International Coatings Scene
EUROPE
BY SEAN MILMO
EUROPEAN CORRESPONDENT
MILMOCW@RODPUB.COM
Acquisitions and divestments....
or the lack of them
Is Kemira’s
divestiture of
its coatings
subsidiary,
Tikkurila, a
sign that
Europe is
emerging
from the
recession?
Kemira of Finland announced in February that it is finally going ahead with the stock market floatation of
Tikkurila, its coatings subsidiary, which is a
strong player in the decorative and industrial
coatings markets of Scandinavia and Eastern
Europe, especially Russia.
The move was seen by some analysts as
evidence that the European coatings sector
and its supply chain is emerging from the
economic crisis with enough confidence to
take restructuring initiatives like spin-offs
which could lead to acquisitions.
Tikkurila was quickly labelled as a potential
takeover target. Dutch analysts surmised that
the Finnish operation might soon be the subject of a bid by Netherlands-based AkzoNobel,
the world’s biggest coatings company.
But speculation about major acquisitions
in the European coatings sector is a rarity at
a time when demand in the market in so
weak. A shakeup of the industry is considered inevitable because of a relatively high
number of financially enfeebled producers
following the recession. However the mergers
and acquisitions necessary for reorganization
are likely to be postponed until the European
economy fully recovers.
Companies have to use their own funds for
takeovers because of the reluctance of banks
to lend money for them.

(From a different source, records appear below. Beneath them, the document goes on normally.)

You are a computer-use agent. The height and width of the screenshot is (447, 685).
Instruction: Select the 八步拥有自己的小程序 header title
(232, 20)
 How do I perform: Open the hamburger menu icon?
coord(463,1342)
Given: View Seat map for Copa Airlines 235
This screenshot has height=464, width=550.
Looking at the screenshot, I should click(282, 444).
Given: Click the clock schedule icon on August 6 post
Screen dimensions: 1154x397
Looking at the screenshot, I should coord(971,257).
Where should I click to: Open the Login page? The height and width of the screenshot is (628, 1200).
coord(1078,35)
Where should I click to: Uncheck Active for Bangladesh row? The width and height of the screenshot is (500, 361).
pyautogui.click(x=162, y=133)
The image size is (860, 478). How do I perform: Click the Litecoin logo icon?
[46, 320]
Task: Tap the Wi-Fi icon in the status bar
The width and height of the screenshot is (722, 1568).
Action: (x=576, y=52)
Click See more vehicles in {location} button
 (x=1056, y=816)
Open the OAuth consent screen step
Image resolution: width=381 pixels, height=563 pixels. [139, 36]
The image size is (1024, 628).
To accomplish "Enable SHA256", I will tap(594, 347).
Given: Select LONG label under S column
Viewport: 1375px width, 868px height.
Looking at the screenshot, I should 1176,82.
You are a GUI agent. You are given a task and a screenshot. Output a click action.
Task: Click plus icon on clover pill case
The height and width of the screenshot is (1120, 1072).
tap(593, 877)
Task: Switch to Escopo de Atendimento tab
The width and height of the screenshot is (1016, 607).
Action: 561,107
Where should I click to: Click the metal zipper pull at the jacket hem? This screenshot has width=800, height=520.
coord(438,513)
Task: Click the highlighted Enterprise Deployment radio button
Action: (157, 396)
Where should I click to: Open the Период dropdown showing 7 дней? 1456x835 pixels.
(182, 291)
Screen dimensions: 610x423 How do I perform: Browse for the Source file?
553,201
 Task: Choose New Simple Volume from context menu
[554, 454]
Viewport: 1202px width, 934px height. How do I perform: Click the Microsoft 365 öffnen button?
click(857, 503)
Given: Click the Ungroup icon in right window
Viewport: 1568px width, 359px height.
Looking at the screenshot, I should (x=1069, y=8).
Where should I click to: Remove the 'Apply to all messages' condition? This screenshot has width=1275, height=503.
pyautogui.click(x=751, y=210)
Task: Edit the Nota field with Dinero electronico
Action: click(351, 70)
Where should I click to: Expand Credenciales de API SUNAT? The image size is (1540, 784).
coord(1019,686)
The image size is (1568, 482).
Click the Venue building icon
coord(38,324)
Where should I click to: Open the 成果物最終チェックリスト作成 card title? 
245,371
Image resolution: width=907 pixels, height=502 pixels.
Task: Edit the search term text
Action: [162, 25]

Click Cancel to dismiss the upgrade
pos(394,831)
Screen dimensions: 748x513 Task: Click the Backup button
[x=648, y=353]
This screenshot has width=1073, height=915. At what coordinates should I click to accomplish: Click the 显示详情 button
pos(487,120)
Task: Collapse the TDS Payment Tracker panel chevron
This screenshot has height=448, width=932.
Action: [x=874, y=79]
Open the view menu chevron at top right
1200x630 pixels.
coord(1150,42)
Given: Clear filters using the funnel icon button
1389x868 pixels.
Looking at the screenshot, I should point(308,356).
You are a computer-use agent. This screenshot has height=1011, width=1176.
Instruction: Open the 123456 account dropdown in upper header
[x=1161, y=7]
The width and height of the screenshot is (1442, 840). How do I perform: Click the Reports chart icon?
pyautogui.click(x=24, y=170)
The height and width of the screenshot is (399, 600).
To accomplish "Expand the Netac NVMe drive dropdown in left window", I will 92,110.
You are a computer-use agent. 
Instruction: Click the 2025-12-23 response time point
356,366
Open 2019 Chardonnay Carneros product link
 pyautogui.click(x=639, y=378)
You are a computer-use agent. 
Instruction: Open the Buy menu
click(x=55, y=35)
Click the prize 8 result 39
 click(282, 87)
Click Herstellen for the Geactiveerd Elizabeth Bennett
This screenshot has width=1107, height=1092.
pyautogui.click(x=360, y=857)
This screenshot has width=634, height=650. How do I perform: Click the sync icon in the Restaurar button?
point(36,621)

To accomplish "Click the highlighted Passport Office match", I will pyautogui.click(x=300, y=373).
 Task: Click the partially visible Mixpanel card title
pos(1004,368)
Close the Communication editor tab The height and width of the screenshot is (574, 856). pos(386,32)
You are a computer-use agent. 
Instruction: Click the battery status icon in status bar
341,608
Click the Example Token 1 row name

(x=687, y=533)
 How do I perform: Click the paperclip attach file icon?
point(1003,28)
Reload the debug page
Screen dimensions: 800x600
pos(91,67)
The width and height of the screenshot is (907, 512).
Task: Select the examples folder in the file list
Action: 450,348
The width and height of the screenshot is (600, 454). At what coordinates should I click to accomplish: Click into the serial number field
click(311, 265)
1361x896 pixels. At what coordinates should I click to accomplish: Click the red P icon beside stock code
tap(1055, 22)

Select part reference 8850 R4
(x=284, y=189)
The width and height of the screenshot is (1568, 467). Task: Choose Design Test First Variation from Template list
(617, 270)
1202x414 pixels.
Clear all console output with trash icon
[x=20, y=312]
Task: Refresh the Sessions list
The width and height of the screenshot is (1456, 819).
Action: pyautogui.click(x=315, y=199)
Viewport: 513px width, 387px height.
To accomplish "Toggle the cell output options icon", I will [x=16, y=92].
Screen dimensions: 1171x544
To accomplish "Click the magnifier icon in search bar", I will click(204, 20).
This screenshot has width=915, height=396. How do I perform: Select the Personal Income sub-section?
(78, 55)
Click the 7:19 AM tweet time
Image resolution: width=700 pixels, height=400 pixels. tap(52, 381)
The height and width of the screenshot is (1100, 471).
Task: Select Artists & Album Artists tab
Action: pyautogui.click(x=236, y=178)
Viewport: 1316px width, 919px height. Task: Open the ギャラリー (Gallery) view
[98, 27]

Divestments are one
way to raise cash but finding buyers for
unwanted businesses can be difficult.
“An economic downturn is not the time for
acquisitions,” said Rob Peacock, business
manager at IAL Consultants, London.
“Companies may want to sell businesses but
there are none wanting to buy them.”
DSM is, for example, planning to expand its
activities in specialty coatings resins as well as
in other activities in its performance materials
division. But for the moment it is ruling out big
acquisitions until it has completed the divest-
ment of three non-core commodity activities,
which is taking longer than expected.